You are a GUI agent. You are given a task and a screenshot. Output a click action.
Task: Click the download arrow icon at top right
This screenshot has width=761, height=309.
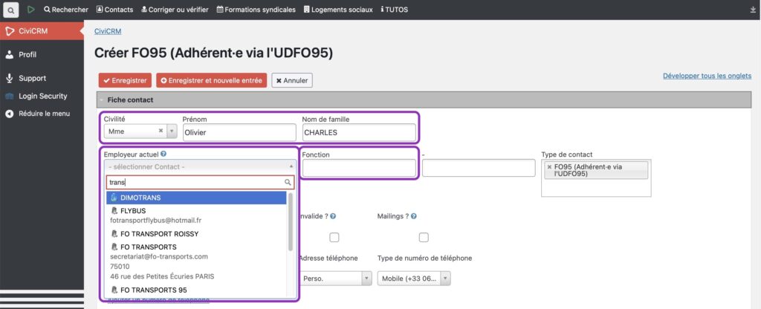[752, 10]
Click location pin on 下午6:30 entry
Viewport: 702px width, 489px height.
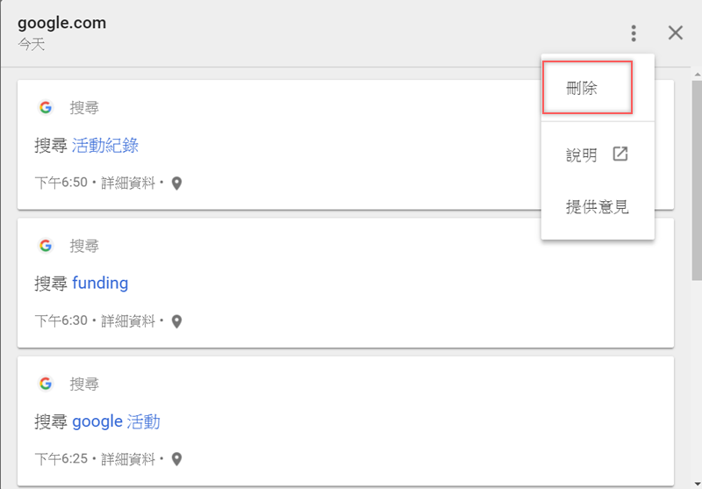tap(176, 321)
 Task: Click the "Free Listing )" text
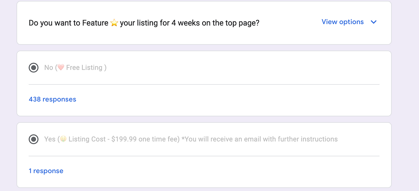[86, 67]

..........

Set down exactly, and only, the lines from the one containing "This screenshot has width=761, height=309." through the last line of the entries. Pictures do not belong in the copy.

This screenshot has width=761, height=309.
[752, 10]
Click location pin on 下午6:30 entry
Viewport: 702px width, 489px height.
tap(176, 321)
 Task: Click the "Free Listing )" text
[86, 67]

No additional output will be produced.